Playhaven Acquires Staq.io To Beef Up Gaming Analytics

Playhaven, a startup that helps mobile game developers monetize their player bases, acquired a small three-person startup called Staq.io to beef up their analytics offerings.

The company, which had came out of the TechStars incubator program, had built an analytics product that helps game developers understand how to retain and monetize engaged players.

“We quickly saw we had a shared vision of for the long-term,” said Playhaven CEO Andy Yang. “We help developers maximize their players’ lifetime value from two very different angles. They come from the real-time analytics side by giving insight and we’re coming from the other angle, with a great toolset that allows our developers to take action.”

All three employees of the company are joining Playhaven, which found its footing after a couple different pivots. It’s now a platform that helps game developers swap in and out promotions that help them hold on to all different types of players. They let game developers optimize promotions to players, whether they are the “whales” that are heavy spenders to players that don’t spend anything and monetize better through advertising.
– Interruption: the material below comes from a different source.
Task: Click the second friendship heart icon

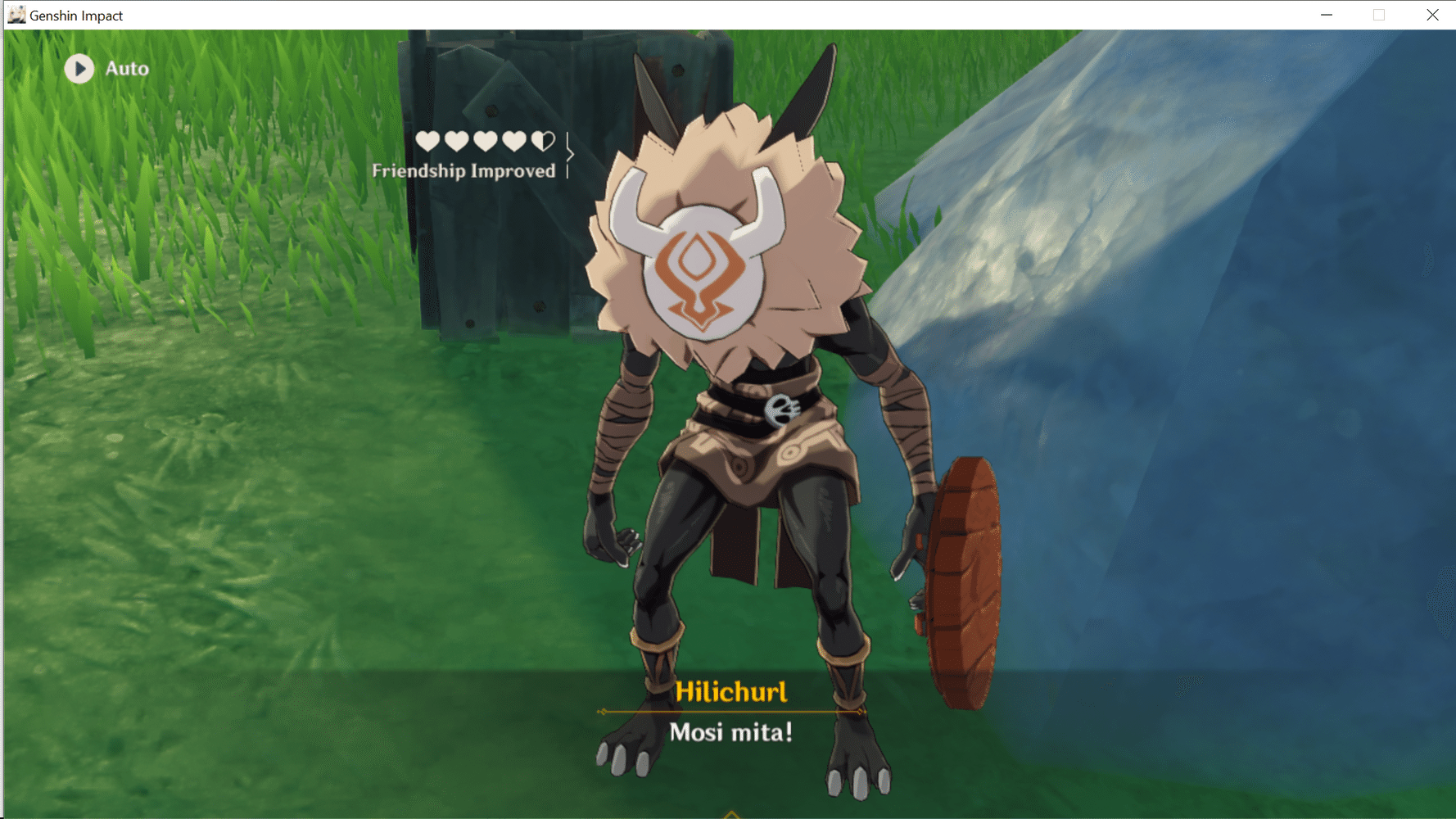Action: pyautogui.click(x=455, y=141)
It took many tries for this company to find product-market fit with earlier incarnations of the company focusing on building player communities for games.

But now that they have found the right product-market fit, the company’s network has grown 400 percent year-over-year and now tracks 10 billion in-game events and touches about 135 million unique users per month through partners like Benchmark Capital-backed Natural Motion, Namco Bandai and Glu Mobile.

After raising $8 million more from GGV Capital last fall, the company has been staffing up by poaching COO Charles Yim from Google Admob and a head of European operations from Angry Birds-maker Rovio.

There are plenty of other service providers in the mobile apps and mobile gaming industry that have started from the analytics end, so it makes sense that Playhaven would fill this gap more thoroughly. Flurry parlayed a big reach in mobile analytics into a rich media and video advertising network while other companies like Apsalar have focused on doing behavioral targeting using a deep bench of analytics expertise.